◆ **Assignment**: Keep the pictures out and restate every record exactly.

-------- Record excerpts --------

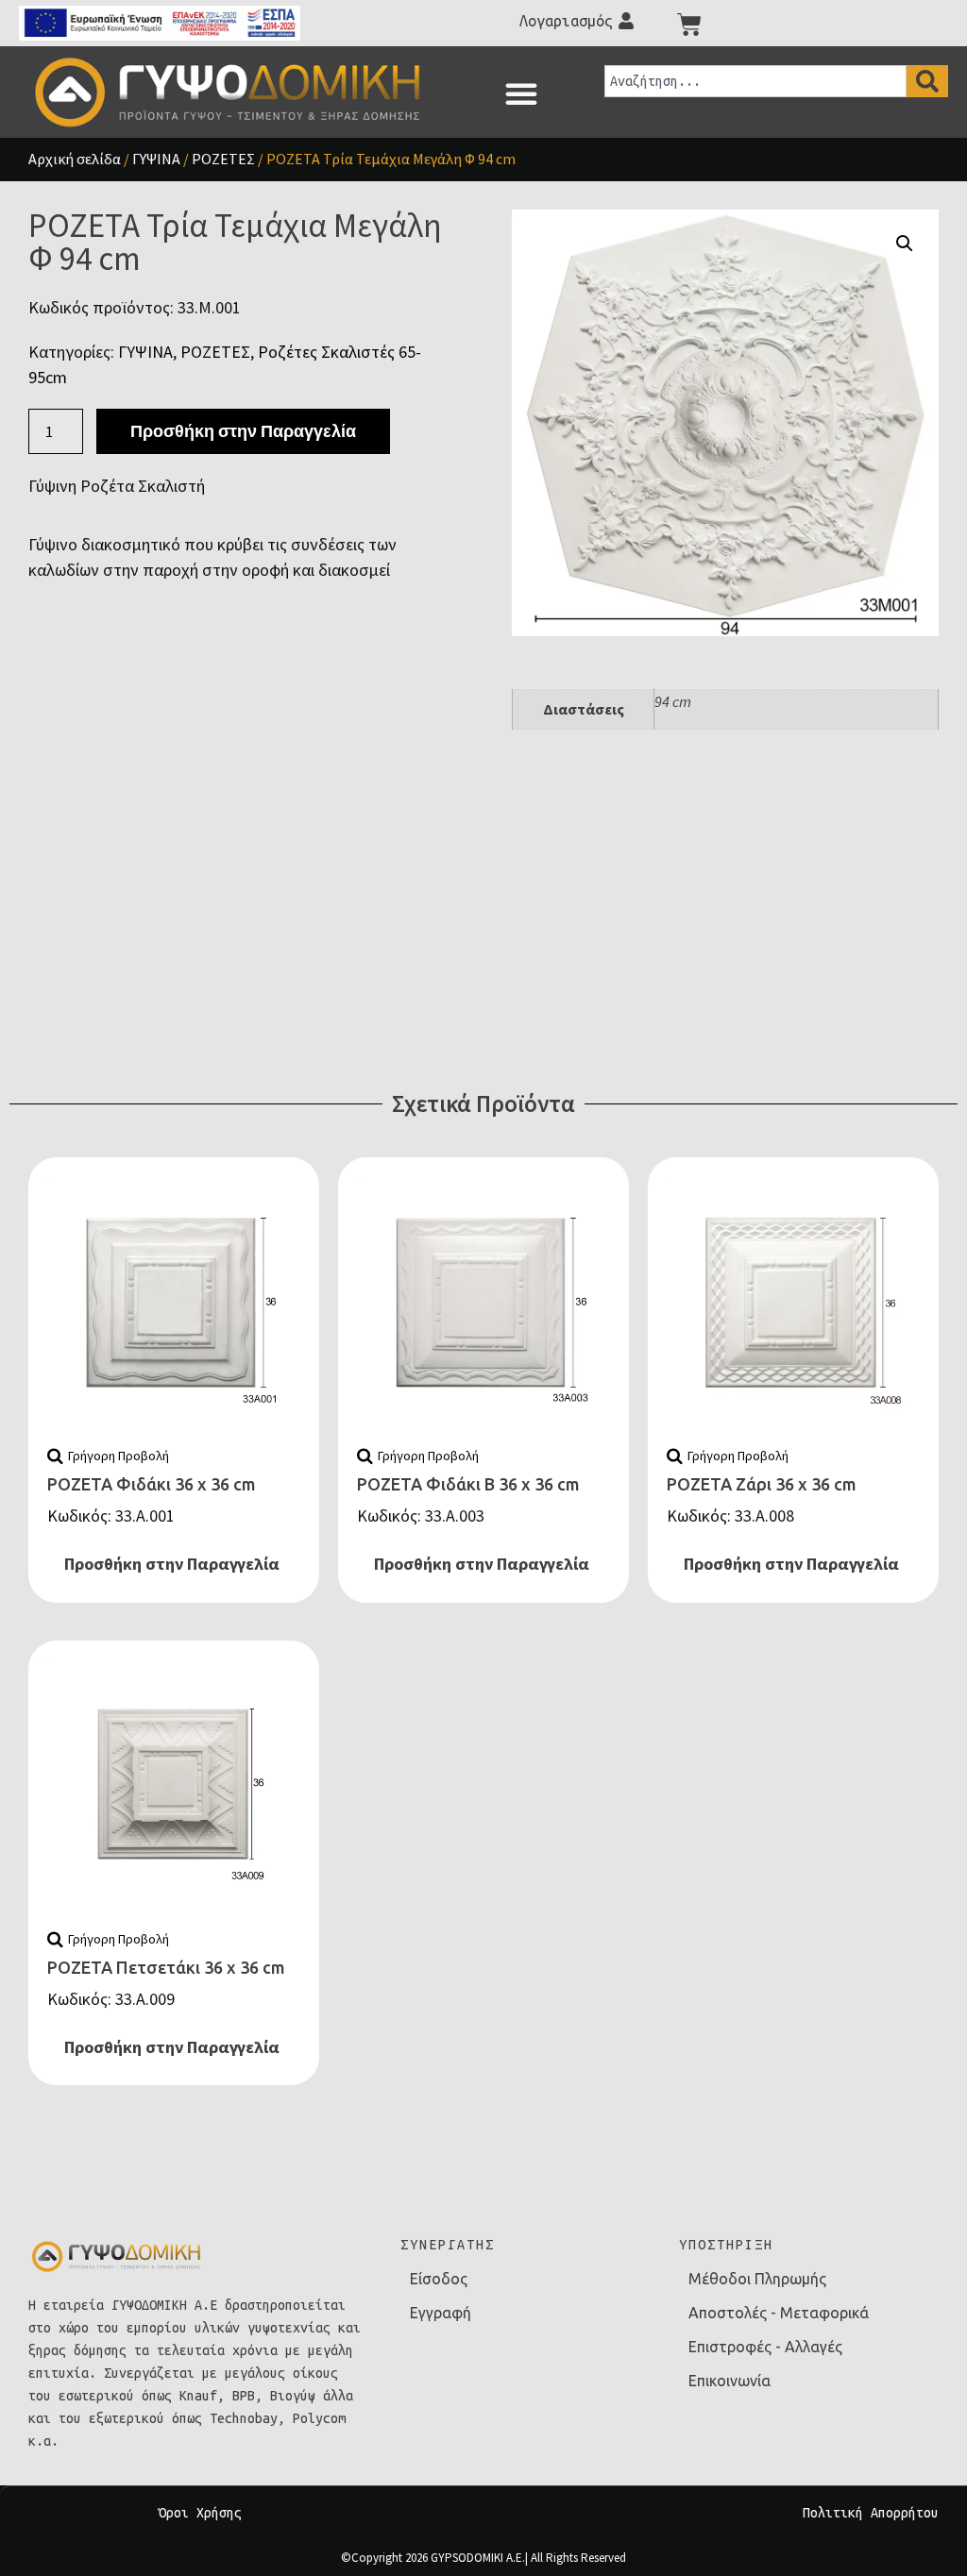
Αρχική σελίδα (74, 158)
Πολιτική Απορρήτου (871, 2512)
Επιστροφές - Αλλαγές (765, 2346)
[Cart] (689, 24)
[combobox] (755, 81)
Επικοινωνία (729, 2380)
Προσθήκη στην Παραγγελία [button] (172, 1563)
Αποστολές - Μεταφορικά (778, 2312)
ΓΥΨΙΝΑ (156, 158)
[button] (521, 93)
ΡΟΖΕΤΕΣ (223, 158)
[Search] (927, 81)
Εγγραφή (440, 2312)
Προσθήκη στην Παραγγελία (243, 431)
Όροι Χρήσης (200, 2512)
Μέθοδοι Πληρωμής (757, 2278)
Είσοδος (438, 2278)
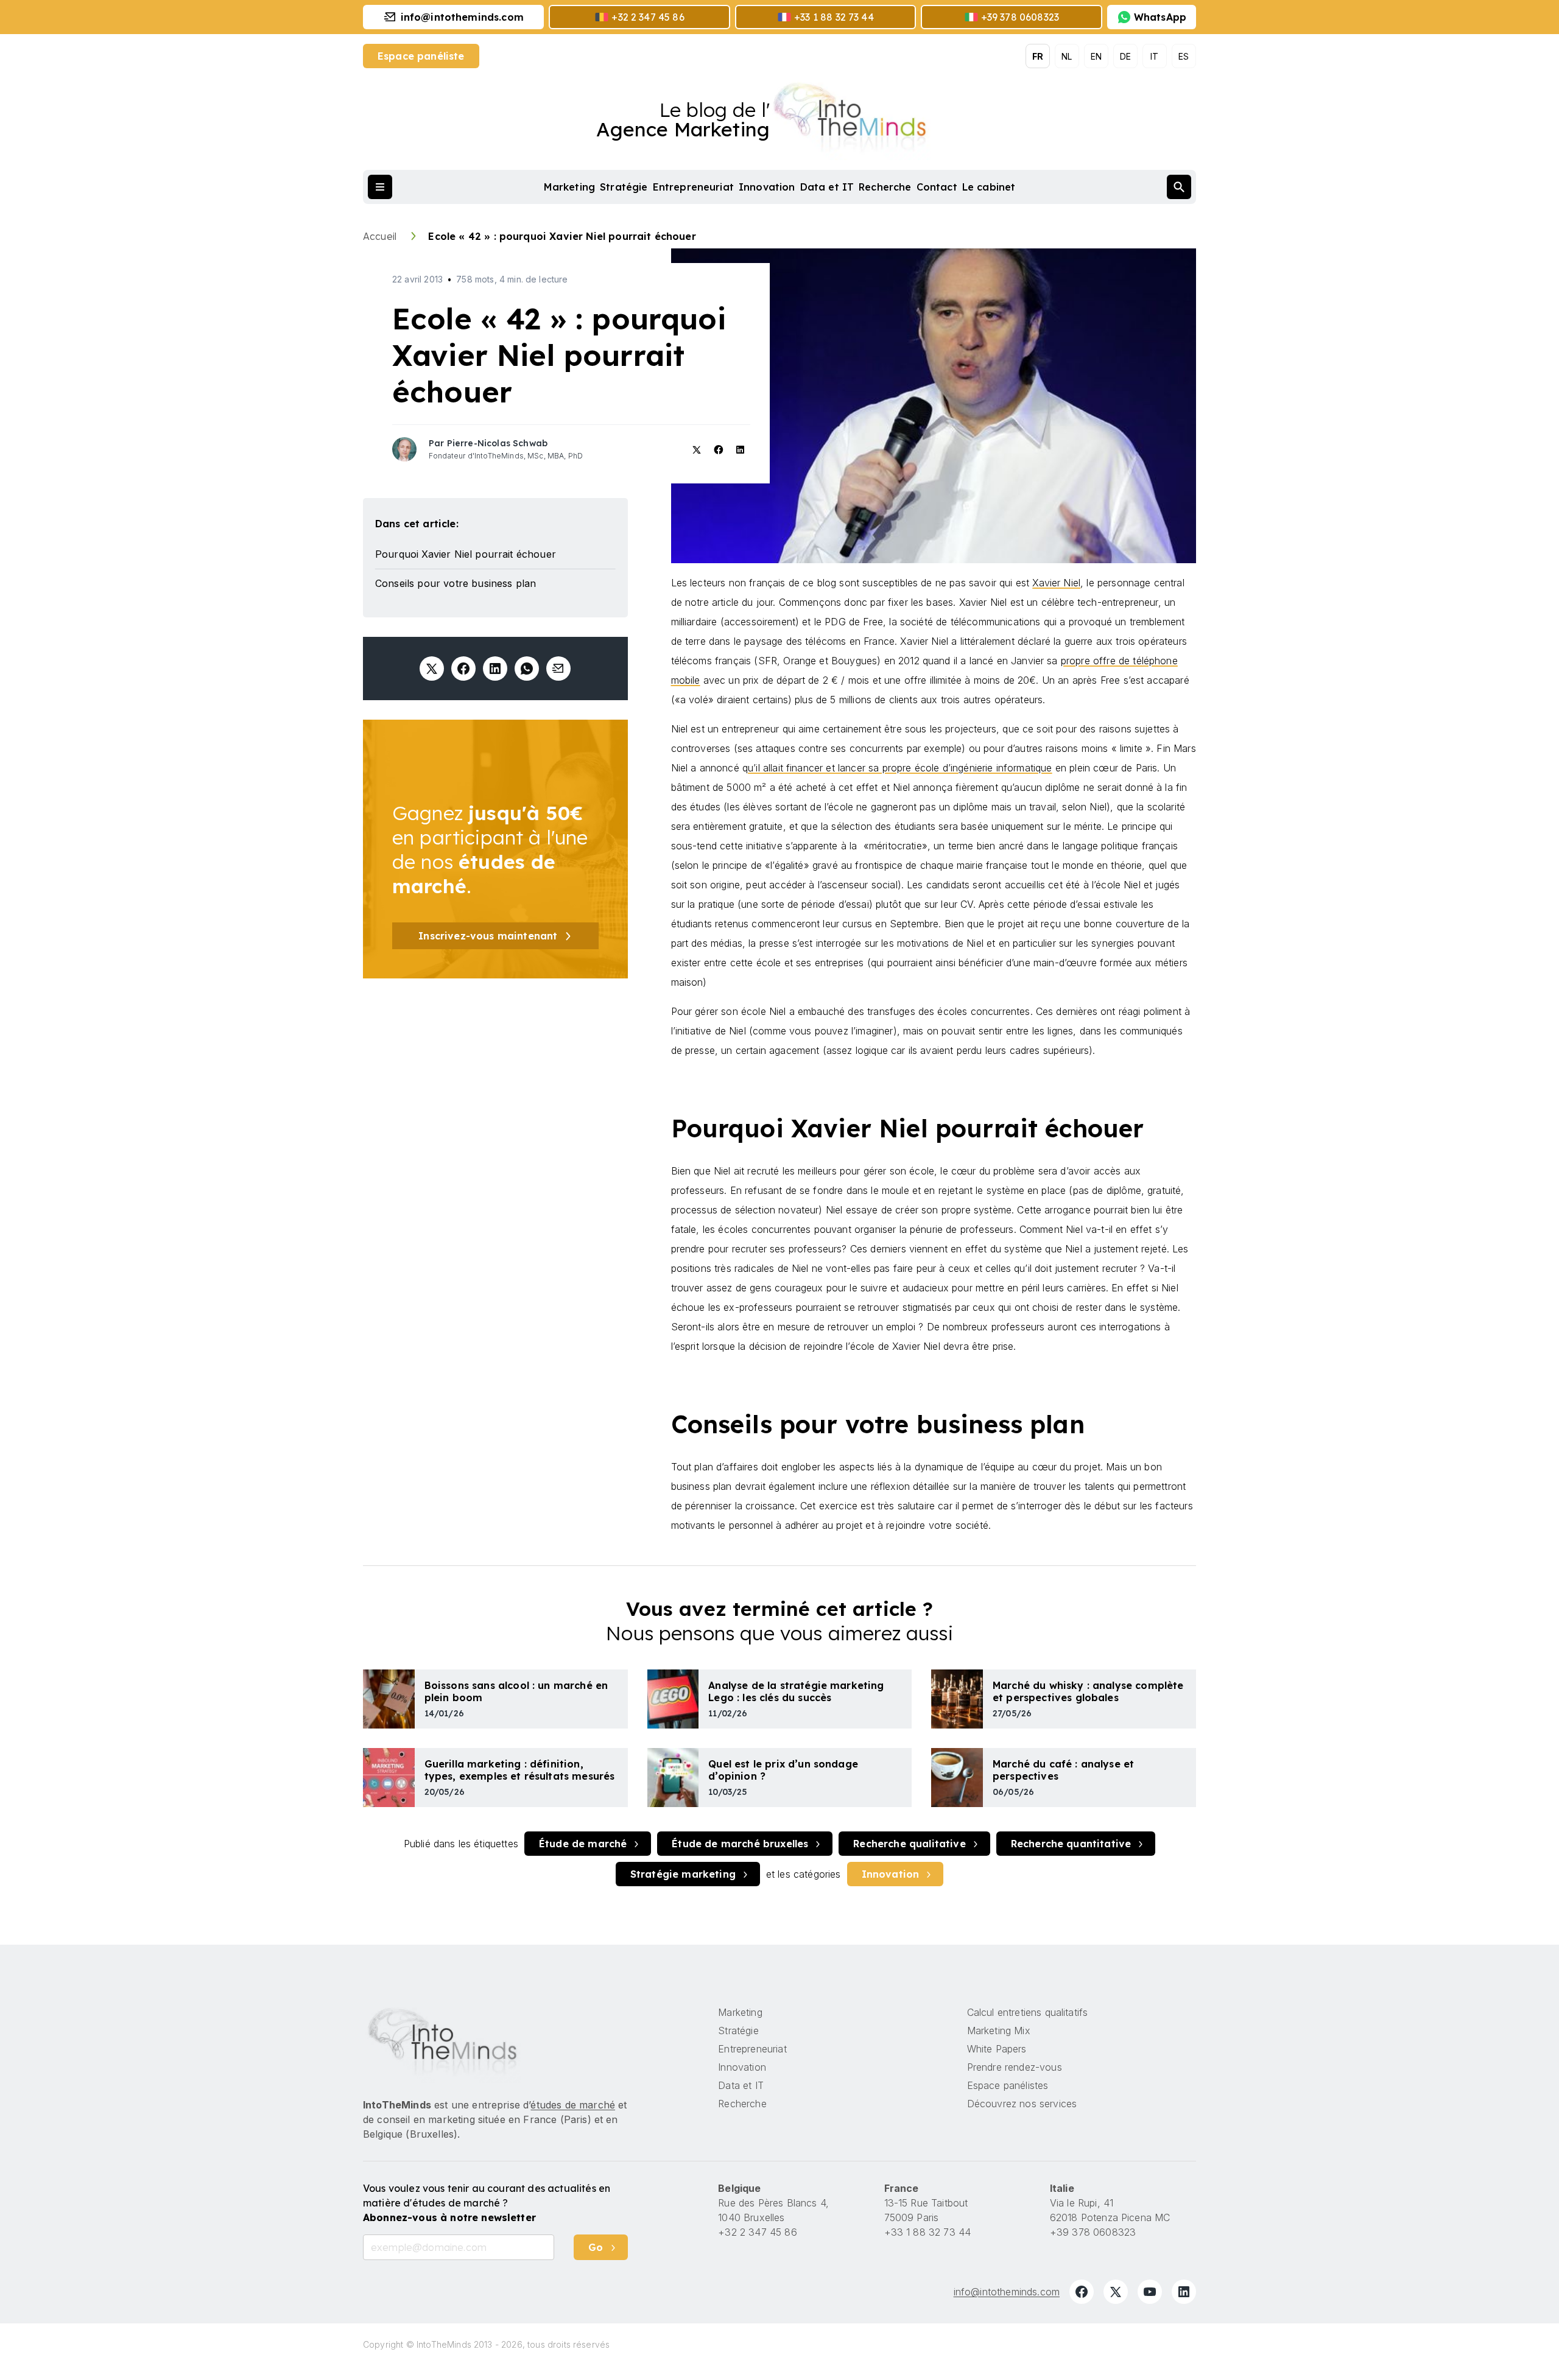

--------

◆ **Answer section**:
Αρχική σελίδα (74, 158)
Πολιτική Απορρήτου (871, 2512)
Επιστροφές - Αλλαγές (765, 2346)
[Cart] (689, 24)
[combobox] (755, 81)
Επικοινωνία (729, 2380)
Προσθήκη στην Παραγγελία [button] (172, 1563)
Αποστολές - Μεταφορικά (778, 2312)
ΓΥΨΙΝΑ (156, 158)
[button] (521, 93)
ΡΟΖΕΤΕΣ (223, 158)
[Search] (927, 81)
Εγγραφή (440, 2312)
Προσθήκη στην Παραγγελία (243, 431)
Όροι Χρήσης (200, 2512)
Μέθοδοι Πληρωμής (757, 2278)
Είσοδος (438, 2278)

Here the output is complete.